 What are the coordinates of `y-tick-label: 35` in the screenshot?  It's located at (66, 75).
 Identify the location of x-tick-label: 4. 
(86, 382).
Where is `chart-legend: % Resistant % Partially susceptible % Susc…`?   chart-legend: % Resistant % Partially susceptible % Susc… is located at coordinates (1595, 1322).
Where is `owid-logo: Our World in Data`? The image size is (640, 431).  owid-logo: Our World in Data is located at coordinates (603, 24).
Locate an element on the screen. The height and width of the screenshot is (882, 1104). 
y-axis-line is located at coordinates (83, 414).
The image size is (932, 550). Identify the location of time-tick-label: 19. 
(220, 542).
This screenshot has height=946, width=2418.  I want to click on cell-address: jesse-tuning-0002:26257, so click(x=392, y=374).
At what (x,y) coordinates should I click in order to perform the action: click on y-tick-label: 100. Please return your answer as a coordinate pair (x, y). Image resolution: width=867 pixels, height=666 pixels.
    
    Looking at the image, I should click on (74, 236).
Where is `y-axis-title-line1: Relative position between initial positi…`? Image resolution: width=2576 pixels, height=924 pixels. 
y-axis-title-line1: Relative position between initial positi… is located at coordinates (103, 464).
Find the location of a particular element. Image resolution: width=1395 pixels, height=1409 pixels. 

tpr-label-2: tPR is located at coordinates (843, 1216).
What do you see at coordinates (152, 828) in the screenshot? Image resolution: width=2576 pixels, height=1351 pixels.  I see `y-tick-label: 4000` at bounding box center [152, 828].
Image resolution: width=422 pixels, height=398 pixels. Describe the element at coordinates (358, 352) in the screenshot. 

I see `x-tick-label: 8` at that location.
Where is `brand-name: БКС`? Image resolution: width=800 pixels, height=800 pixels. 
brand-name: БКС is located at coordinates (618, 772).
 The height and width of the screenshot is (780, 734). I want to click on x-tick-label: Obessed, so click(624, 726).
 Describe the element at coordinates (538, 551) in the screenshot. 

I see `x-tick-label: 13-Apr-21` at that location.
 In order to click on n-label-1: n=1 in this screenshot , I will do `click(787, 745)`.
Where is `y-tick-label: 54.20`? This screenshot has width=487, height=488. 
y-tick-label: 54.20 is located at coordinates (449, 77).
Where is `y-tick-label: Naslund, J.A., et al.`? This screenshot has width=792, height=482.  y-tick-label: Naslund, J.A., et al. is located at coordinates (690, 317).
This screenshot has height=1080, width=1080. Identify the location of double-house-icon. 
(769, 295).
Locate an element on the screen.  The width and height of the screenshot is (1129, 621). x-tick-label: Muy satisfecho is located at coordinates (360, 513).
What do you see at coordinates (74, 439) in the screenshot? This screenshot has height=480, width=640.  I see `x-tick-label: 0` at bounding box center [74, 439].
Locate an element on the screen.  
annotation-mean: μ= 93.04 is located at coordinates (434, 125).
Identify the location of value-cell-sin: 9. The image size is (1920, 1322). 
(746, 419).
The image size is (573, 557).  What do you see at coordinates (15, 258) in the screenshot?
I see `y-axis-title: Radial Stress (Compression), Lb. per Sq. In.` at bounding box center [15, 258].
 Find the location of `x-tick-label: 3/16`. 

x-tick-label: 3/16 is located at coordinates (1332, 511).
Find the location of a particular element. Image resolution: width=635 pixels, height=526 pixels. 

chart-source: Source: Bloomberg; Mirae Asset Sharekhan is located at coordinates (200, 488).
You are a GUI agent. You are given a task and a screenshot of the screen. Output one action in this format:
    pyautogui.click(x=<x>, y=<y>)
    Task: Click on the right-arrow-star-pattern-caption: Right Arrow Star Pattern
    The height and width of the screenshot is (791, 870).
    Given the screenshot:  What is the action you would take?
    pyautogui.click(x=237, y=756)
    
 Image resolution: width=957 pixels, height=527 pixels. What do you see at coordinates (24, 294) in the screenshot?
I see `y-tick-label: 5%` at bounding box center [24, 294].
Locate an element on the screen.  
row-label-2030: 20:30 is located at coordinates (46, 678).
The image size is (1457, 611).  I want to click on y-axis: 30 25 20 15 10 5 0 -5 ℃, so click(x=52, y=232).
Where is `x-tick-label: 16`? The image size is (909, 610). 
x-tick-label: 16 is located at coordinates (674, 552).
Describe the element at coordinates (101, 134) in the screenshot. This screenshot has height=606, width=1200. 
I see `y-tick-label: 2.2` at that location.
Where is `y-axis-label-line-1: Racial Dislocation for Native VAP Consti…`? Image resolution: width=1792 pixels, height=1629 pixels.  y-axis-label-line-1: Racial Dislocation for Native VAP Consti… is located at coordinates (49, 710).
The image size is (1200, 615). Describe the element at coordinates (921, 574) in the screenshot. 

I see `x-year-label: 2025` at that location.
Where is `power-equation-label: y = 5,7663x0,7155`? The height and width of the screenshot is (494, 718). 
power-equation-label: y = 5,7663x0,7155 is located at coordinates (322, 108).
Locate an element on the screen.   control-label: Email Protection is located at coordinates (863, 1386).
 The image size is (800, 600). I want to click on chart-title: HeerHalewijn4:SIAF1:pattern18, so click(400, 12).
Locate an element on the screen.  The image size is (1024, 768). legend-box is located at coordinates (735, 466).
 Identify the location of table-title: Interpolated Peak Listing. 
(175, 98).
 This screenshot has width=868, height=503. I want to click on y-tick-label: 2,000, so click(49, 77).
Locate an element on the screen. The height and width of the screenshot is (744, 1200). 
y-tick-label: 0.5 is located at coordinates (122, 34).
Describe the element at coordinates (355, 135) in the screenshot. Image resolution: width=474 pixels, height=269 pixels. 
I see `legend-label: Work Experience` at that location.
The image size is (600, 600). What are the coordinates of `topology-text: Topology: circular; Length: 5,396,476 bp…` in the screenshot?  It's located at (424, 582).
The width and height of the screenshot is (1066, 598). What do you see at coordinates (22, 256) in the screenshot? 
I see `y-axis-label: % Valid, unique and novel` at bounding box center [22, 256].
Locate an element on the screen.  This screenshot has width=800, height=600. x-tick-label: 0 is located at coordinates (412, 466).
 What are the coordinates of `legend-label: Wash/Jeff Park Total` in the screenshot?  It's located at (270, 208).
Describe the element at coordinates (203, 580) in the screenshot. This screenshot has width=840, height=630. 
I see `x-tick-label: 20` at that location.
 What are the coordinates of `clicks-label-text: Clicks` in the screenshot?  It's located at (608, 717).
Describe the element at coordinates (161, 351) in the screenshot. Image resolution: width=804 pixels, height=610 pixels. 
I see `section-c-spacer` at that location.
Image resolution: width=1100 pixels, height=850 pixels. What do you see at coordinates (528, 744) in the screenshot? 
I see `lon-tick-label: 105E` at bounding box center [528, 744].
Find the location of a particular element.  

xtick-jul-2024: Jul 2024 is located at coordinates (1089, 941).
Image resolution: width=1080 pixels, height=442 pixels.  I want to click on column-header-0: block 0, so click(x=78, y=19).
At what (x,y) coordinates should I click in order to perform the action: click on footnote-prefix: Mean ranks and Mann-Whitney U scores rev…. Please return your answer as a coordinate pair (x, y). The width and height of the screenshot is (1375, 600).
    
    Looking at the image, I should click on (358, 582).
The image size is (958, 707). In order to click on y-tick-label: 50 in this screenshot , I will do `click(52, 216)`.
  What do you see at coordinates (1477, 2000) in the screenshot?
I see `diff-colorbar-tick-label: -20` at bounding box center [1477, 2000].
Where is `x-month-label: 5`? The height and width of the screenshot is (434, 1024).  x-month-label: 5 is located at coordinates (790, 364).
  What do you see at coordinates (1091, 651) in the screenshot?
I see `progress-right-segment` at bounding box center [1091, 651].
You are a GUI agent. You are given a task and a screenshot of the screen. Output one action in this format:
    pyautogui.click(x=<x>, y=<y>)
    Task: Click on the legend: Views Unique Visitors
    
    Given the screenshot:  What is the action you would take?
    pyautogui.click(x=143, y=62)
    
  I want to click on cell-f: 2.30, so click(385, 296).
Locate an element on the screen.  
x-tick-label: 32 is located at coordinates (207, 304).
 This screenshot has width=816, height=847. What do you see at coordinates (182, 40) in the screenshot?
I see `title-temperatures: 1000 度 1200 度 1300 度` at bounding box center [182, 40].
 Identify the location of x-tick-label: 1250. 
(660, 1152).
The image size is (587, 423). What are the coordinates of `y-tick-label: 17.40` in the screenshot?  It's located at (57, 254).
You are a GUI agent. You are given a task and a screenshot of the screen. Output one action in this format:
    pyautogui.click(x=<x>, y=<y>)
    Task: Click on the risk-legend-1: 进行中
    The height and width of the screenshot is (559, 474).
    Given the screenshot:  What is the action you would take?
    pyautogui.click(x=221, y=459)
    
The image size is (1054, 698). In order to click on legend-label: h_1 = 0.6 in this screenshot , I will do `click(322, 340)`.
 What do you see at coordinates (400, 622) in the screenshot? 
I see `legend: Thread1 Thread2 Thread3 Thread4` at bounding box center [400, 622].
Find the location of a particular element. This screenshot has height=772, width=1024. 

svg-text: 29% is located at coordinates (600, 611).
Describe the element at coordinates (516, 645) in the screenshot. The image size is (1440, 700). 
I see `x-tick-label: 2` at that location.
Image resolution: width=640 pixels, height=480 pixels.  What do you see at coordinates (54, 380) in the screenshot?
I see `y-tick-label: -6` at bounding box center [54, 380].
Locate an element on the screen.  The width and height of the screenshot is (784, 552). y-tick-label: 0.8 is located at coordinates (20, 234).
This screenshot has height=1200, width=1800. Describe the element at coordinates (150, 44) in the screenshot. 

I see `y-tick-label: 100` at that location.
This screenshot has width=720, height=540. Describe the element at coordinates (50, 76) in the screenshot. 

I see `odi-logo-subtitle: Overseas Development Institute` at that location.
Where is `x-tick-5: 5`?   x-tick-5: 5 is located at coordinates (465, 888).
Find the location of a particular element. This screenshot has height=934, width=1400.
★ ★ ★ ★
◆ TASK DESCRIPTION ◆
Can you update the data starting with the line with "Describe the element at coordinates (355, 135)" and going on through the line with "The image size is (600, 600)." by putting "position" in place of "coordinates" and leaving everything else unchanged? Give back only those lines.

◆ REPLY TO THE EXERCISE ◆
Describe the element at position (355, 135) in the screenshot. Image resolution: width=474 pixels, height=269 pixels. 
I see `legend-label: Work Experience` at that location.
The image size is (600, 600). What are the position of `topology-text: Topology: circular; Length: 5,396,476 bp…` in the screenshot?  It's located at (424, 582).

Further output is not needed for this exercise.